What if there's nutrients in every little nook and cranny? But the thing that was broken is the mindset with which we use those nutrients. We aligned them in a way that was ultimately choking and poisonous, you know both to the biosphere but even to our own hearts.
It is in moments of tragedy that you learn. If you break your leg, you can see your bone for a second – and you learn something about the structure of your leg. I know that sounds terrible, but these lessons are hard to see, most of the time. Society is smoothed over, and it looks clean and it's easy to interface in all the ways that society is created for you to interface.
But in those moments when you witness child slave labor, in those moments where major tragedy happens, you can see the true structure of things – both the good and the bad.
We see this occur when natural disasters strike communities. Some years ago I lost my house to a volcanic eruption. Within the three weeks it started, it wiped out a third of the houses in our entire county, so a third of the entire population of our county was displaced.
Now, what happens in those moments? What do you discover about yourself and your community in those moments?
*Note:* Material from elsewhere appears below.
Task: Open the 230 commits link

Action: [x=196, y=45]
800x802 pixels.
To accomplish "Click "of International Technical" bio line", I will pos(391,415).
Even though we didn't know each other that well at the beginning, we understood that we deeply cared and shared things that mattered at the greater level than whether our house was destroyed, whether we had a place, whether we had a place to sleep that night, whether we had access to clean water that day, whether we had childcare or a safe place for our pets.
That shift for the community sounds like a million miles away from how this society is working right now. When the tragedy revealed these things to us, we turned into this other state in like two days.
It went from one day of total confusion: What are we doing? Who's got resources? What's going on? It's all falling apart. I don't have power. Do you guys have power? Oh, how do we get over there? Oh, my house might be destroyed. It's still coming. Should we evacuate?
It turned from that to, I got you.
Over here, these people are organizing child care. And over here, these people are organizing county resources. And over here, people are organizing access to water.
Understand that this time period in history may bring us tragedy after tragedy. But it's really in those moments that we're going to understand the deep underlying structure of the world that we've built and also the character of who we are.
And it's in that time period that we are going to step up and become what we are meant to be, or not at all.